Andrew Garfield and Adam Driver play a couple of Portuguese Jesuits on a quest to find their mentor (Liam Neeson) who is rumored to have denounced God and taken a Japanese wife and name. “We have no choice but to save his soul,” Garfield says. His devotion gradually erodes as the pair witness beatings, mock-crucifixions, even a beheading. Christianity is outlawed and violently suppressed, apparently as punishment for a peasant uprising, although I didn’t hear that explained. I did hear a strong message from an “interrogator” (veteran Japanese actor Issei Ogata) about why it’s not welcome in Japan and how local believers have it wrong. Driver and especially Garfield, once the film concentrates on his character, give powerful performances about their crisis of faith and Scorcese directs with a quiet passion about questions he cares about.  (5th Avenue) 4 out of 5 

HIDDEN FIGURES: Untold stories keep appearing from the racial history of the United States. It’s remarkable we haven’t known this one until the recent book by Margot Lee Shetterly and now this film based on it. I didn’t know that in the 1960s, when the US was in a space race with Russia, a large group of black women worked for NASA as “colored computers.” That is they did mathematical calculations in the background. This was the pre-IBM era. Even though it was post-Brown vs Board of Education, these women were separate and not at all equal. Three are featured in the film (the book had five).

 

They helped put John Glenn in orbit and NASA has now named a building after one of them. Taraji P. Henson plays a math whiz (watch her chalk up a blackboard). Octavia Spencer is a mechanics supervisor but denied that title and singer Janelle Monáe, plays an aspiring engineer who has to go to court to be allowed into a white school. They all suffer day to day annoyances (a far-off colored women’s washroom, no access to meetings, resentful co-workers (like one played by Jim Parsons, famous from TV’s The Big Bang Theory). Some points are made too obviously (“Freedom is never granted to the oppressed. You have to take it.”) and music cues do some hard underlining (“I’ve been abused”).
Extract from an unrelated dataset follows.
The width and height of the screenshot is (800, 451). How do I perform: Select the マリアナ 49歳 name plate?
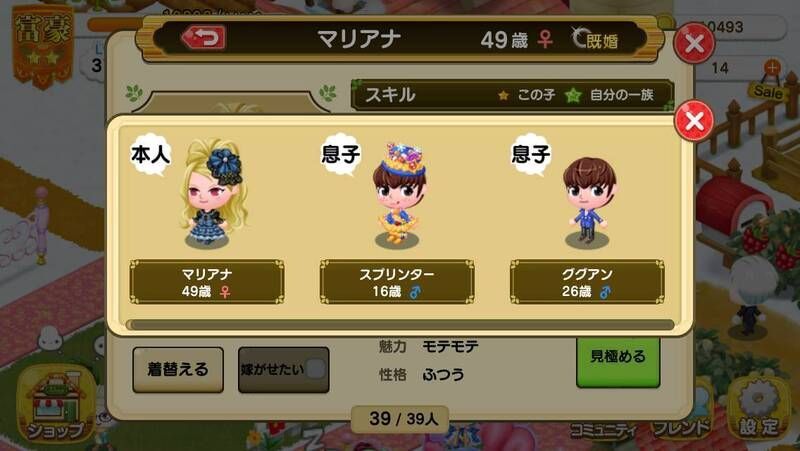pos(207,282)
But the acting by all, including Kevin Costner as an inclusive manager, and the spotlight brought onto this little-known story make the film worthwhile.  (International Village and suburban theatres) 3 out of 5   

JULIETA: Pedro Almodóvar is back from the trivialities of his last film and draws us in hard with a tale of guilt, matriarchy tossed about, estrangement and, well, guilt. They’re favorite themes of his but this time he found them in three short stories by Carol Munro and moved them from around here to Spain. Juliet Henderson is now Julieta Arcos. Emma Suárez plays her at middle age while newcomer-from-TV Adriana Uguarte plays a younger version in flashbacks. Both are wonderful.